1. The Root (Program). Every tree starts with a single "Program" node. This is the trunk of the tree that holds all other parts of your script.
2. Branches (Statements). Statements are the main commands in your code. They represent complete actions, like:
   • Read: An input command that gathers data.
   • Print: An output command that shows a result.
   • Use: The "heart" of ARES, where you specify which algorithm to apply to your data.
   • If/While/For: Commands that handle logic decisions and repetition.
3. Leaves (Expressions). Expressions are the "leaves" at the ends of the branches. They represent the values and calculations that make up your statements, such as a number, a variable name, or a math step like $a + b$.
4. The Visitor Pattern. Once the tree is built, the compiler uses a tool called a "visitor" to walk through the nodes. Each visitor is like a specialized inspector that looks at specific parts of the tree to perform tasks like checking types or writing the final code.

Intuition

Think of the AST like a detailed family tree for your code. The "Program" node is the oldest ancestor, and every line of code you write is a descendant. A complex calculation like result = (a + b) * c is like a branch with several generations of children. By looking at the tree, you can immediately see the relationships between all the different parts of the code and how they fit together to form the whole program.

Implementation details

The definition of every node in the ARES language is found in src/parser/ast.ts. Every node follows a standard interface, which includes a type name (like "ReadStmt" or "BinaryExpr") and a method that allows observers (visitors) to visit that node.

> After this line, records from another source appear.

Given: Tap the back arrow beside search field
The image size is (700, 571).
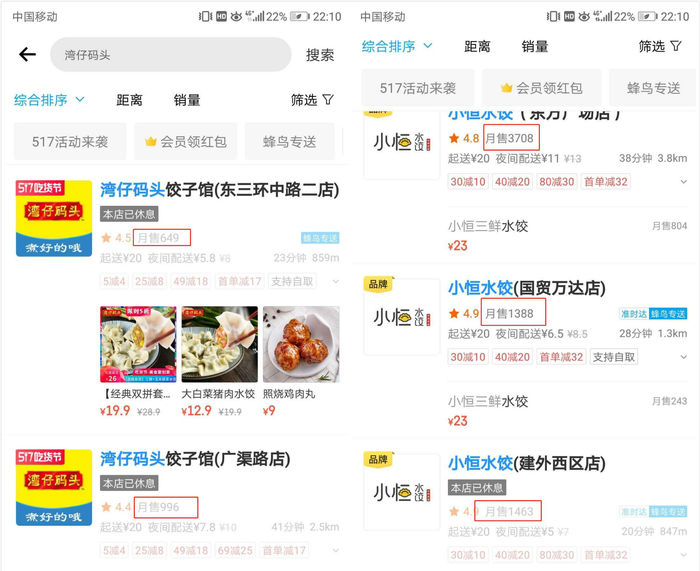Looking at the screenshot, I should (x=27, y=54).
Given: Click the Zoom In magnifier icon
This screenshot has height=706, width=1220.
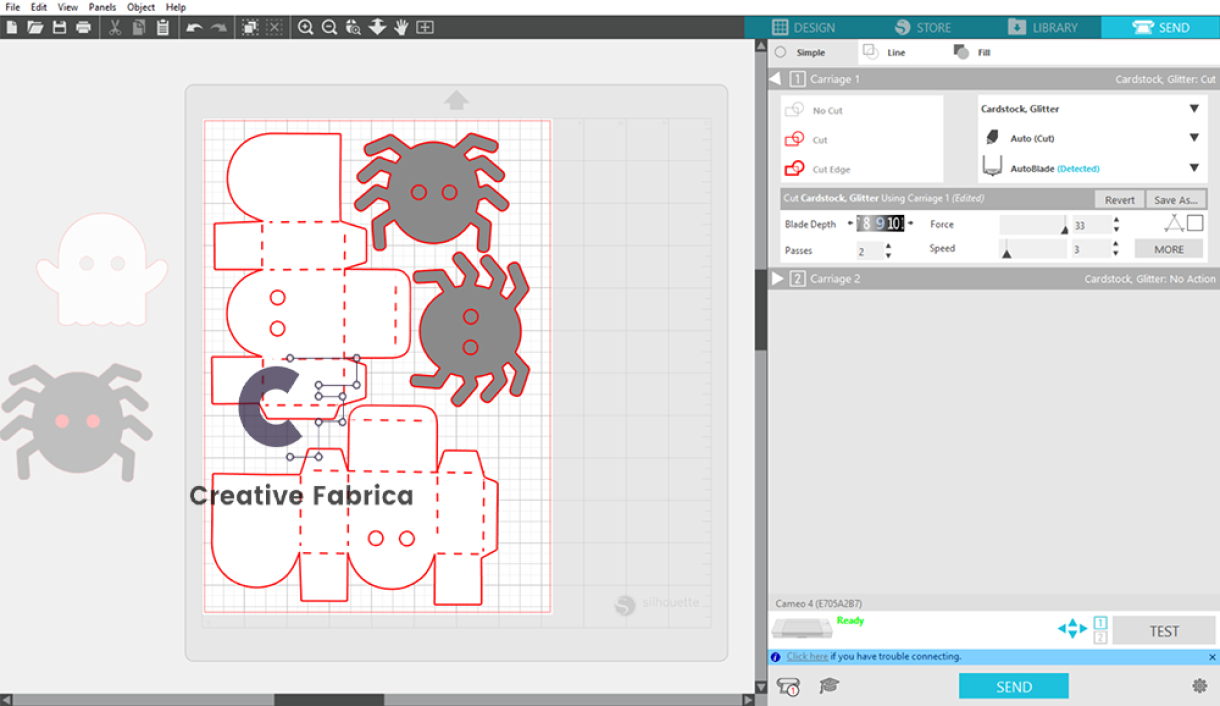Looking at the screenshot, I should (306, 27).
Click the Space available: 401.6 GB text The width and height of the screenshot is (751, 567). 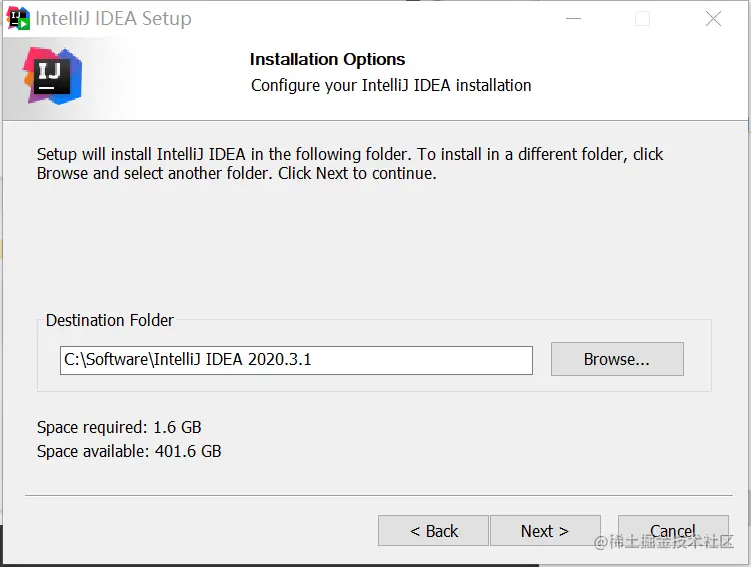click(129, 451)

• Identifiers: Names for variables and functions are stored as simple Identifier nodes.
• Literals: Raw values like numbers (42) or strings ("Hello") are stored as literal nodes with their values already cleaned up.

Trace example

This is what happens when the system processes if x > 0 { print x }:

1. Creation: The compiler identifies an "if" command and creates an IfStmt node.
2. Condition: It creates a BinaryExpr node for x > 0 and attaches it as the condition child of the "if" node.
3. Body: It creates a PrintStmt node for print x and attaches it as the "then" child of the "if" node.
4. Tree Structure: You now have a small branch where the "if" node connects all these different pieces of logic together.

Related entities

• src/parser/ast.ts: The core file where all node structures are defined.
• 2_language_reference/02_grammar.md: Explains the rules that the compiler follows to turn your text into this tree.